Давай поженимся ч. 2. Штамп в паспорте. гл. 3

Валрад
 
Старый Икан.

Если заглянете в гугл, что такое Ст. Икан, увидите  довольно-таки интересную и непростую насыщенную событиями заметного для Российской империи масштаба  историю  обыкновенного кишлака в Казахстане, мало во всей империи деревень с историей по значимости близкой к этой.

    Чимкент – как же! А в село Ст. Икан не хотите? Если честно, Леру все равно.  Тем более, что выбирать не приходится, да и не из чего.  Но и здесь не обошлось без Анки.

    А было все так:

    В Чимкент поезд с Лером прибыл  ночью, идти в незнакомый город и искать ночью ночлег, когда и спросить не у кого, было рискованно, да и зачем, когда прямо на вокзале была гостиница и в ней полно  свободных мест.  Здесь под динамики, громогласным эхом разносящие команды железнодорожному составу по всему вокзалу, Лер  промаялся до  рассвета и ранним утром  бежал, унося головную боль и сильное желание спать. Есть тоже хотелось.

    Но дело  прежде всего, и он  отправился в  строительный трест,   там должны были уже точно определить место его  работы в качестве мастера.  В тресте к своему удивлению Лер не заметил радости по поводу своего прибытия. Документы на него не нашли, трест только что переехал в это здание и с документами был полный бардак,   но выгонять не стали и определили  в строительное управление в город Туркестан, это км.  двести.  Чтобы туда попасть, надо было ждать оказии: когда кто-нибудь приедет оттуда по каким-то производственным делам,  он и заберет молодого специалиста.  Когда приедет «кто-нибудь» в тресте не знали и потому  до   приезда «кого-нибудь» поселили  молодого специалиста  в своей ведомственной гостинице.   Здесь, в абсолютной тишине, Лер, невзирая на голод (а есть хотелось сильно), как был одетый, рухнул  на кровать и, наконец-то,  заснул.  Спать он хотел больше, чем есть.

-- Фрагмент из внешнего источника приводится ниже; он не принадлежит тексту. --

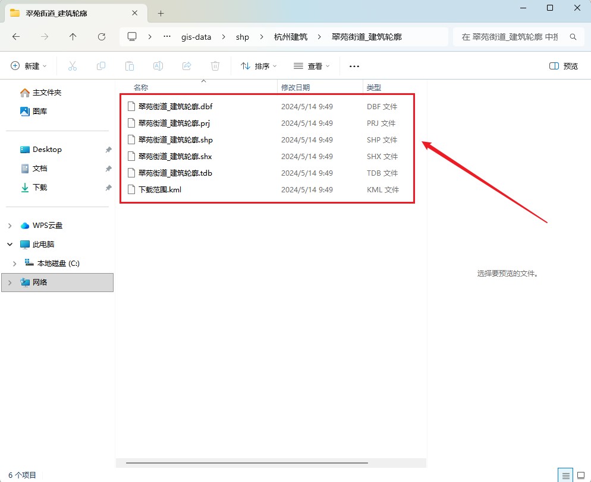
Task: Click the search box for this folder
Action: tap(510, 37)
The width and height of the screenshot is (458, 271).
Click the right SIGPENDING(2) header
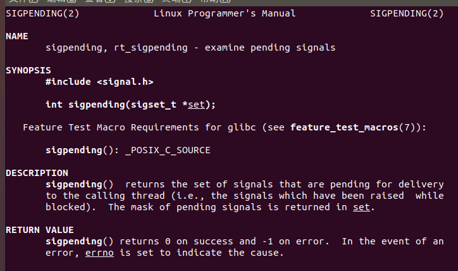tap(407, 13)
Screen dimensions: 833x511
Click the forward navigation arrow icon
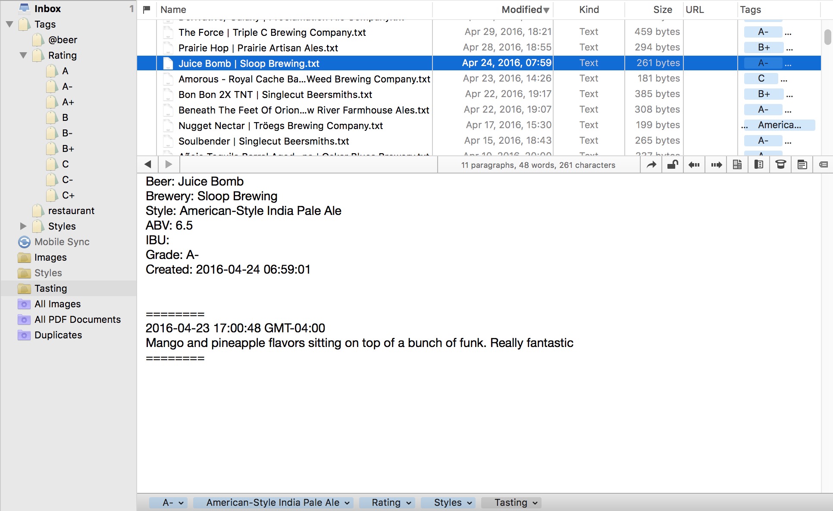(168, 165)
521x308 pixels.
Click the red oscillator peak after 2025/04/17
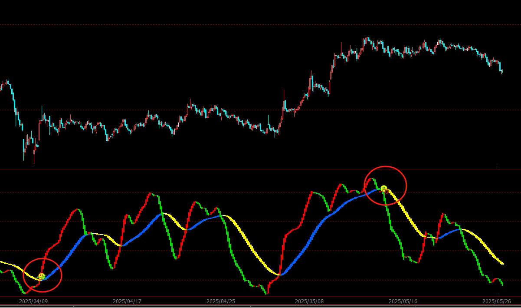point(151,194)
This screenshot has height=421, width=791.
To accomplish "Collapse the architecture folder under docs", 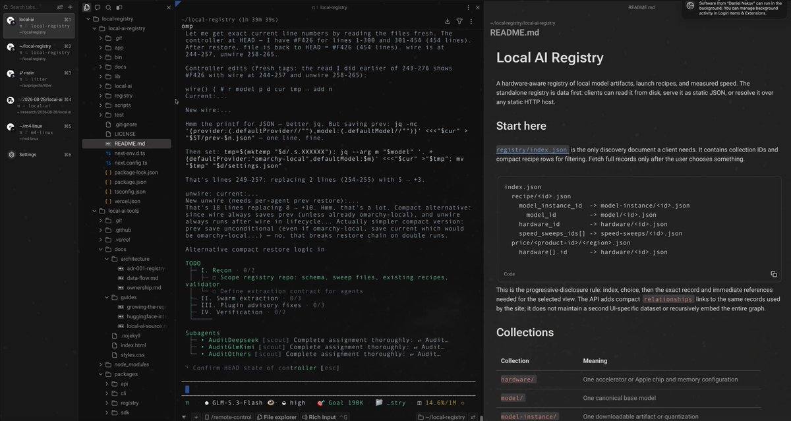I will tap(135, 259).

    Голод разбудил все-таки. Шорох: в комнате  есть кто-то, он надел очки - мужик какой-то.  Да ладно, пусть будет, надо поесть где-нибудь. Мужик  – познакомились – оказался Василием Ивановичем Пушкаревым, начальником строительного управления, но другого,  не того, что в Туркестане,   расспросил Лера подробно, откуда он и зачем здесь, потом объяснил, где можно поесть, и Лер отправился начинать есть баранину, ибо никакого другого мяса за все  его пребывание в Средней Азии он не увидит.

    К вечеру стала одолевать скука, пулю не запишешь,  в кино,  разве что… неохота как – то. Анка лезет  в голову, и почему это так устроена натура человечья:  стоит только  уехать куда подальше, как  скука, тоска по родным, по друзьям, хоть сиди на месте, не дергайся.   Он бы с удовольствием не дергался, если бы его ректор не пообещал укомплектовать строительными кадрами Казахстан, надо же помогать братским республикам, да и надо - не надо, а куда денешься?  Не в Казахстан, так еще подальше куда послали бы, мест «привлекательных» в стране много, здесь хоть тепло, в Харькове еще морозы, а в Чимкенте  теплынь, зимой и не пахнет.  Лер еще не знал, что зимой здесь и зимой не пахнет, потому что она в этих краях только на календаре.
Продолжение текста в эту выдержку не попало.